Christine Rousselle   By Christine Rousselle for CNA

Archbishop Paul Coakley of Oklahoma City (Left) and Bishop James Wall of Gallup (Right) pray before the afternoon session of the 2019 USCCB General Assembly, June 12, 2019. (Image: Kate Veik/CNA)

Washington, D.C. Newsroom, Nov 2, 2021 / 17:25 pm (CNA).

A draft text of the U.S. bishops’ forthcoming document on Eucharistic coherence does not make explicit mention of denying the sacrament from certain high-profile Catholics and instead focuses on the importance of teaching the Real Presence of the Eucharist and the Eucharist as a tool for evangelization.

The draft, titled “The Mystery of the Eucharist in the Life of the Church” was obtained by CNA on Tuesday, Nov. 2. The document is dated Sept. 24, 2021.

The two sections of the draft are “The Gift,” which centers on the Eucharist as a gift from Christ through his incarnation, death, and resurrection, and  “Our Response,” which focuses on gratitude for the gift of the Eucharist, the role the laity play in regards to reception of the Eucharist, and the importance of the Eucharist in conversion.

“When we receive Holy Communion, Christ is giving himself to us. He comes to us all in humility, as he came to us in the Incarnation, so that we may receive him and be one with him,” says the text.

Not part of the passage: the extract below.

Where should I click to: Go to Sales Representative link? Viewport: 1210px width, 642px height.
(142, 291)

“Christ gives himself to us so that we may continue the pilgrim path toward life with him in the fullness of the Kingdom of God.”

What was notably absent from the 26-page draft was any sort of criteria for when to deny a Catholic from receiving the Eucharist.

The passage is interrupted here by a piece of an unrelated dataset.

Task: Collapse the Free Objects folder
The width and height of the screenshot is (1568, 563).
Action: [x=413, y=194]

During the Spring 2021 General Assembly of the United States Conference of Catholic Bishops, there was a spirited and contentious debate among the bishops concerning whether or not this document should even be drafted. Eventually, following several hours of back-and-forth discussions, the bishops voted 168 to 55 in favor of proceeding with the document.

At the time, it was widely speculated by the mainstream media that this document was going to serve as a “rebuke” to President Joe Biden.

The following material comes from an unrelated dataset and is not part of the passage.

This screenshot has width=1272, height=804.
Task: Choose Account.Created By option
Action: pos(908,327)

Biden, a Catholic, is publicly in favor of abortion and has stated that he believes abortion should be available throughout the entirety of a woman’s pregnancy. During his 2020 campaign for president, Biden abandoned his decades of support for the Hyde Amendment — a rider which bans the use of public funds to pay for abortion — over a 24-hour period.

According to the Catechism of the Catholic Church, “Human life must be respected and protected absolutely from the moment of conception.”

The Eucharist document does explain the differences between venial and mortal sins, and says that a Catholic in a state of mortal sin should not receive the Eucharist until they have gone to Confession and received absolution.

“While all our failures to do what is right damage our communion with God and each other, they fall into different categories, reflecting different degrees of severity,” the document states.

“There are some sins, however, that do rupture the communion we share with God and the Church,” the document states.

“As the Church has consistently taught, a person who receives Holy Communion while in a state of mortal sin not only does not receive the grace of the sacrament, he or she commits the sin of sacrilege by failing to show the reverence due to the Body and Blood of Christ.,” the document explains.

The document states “the reception of Holy Communion entails one’s communion with the Church in this visible dimension,” and restates the text of the 2006 document from the bishops concerning Catholics in public life.

“If a Catholic in his or her personal or professional life were knowingly and obstinately to reject the defined doctrines of the Church, or knowingly and obstinately to repudiate her definitive teaching on moral issues, however, he or she would seriously diminish his or her communion with the Church,” the new document states, repeating the bishops’ 2006 guidance.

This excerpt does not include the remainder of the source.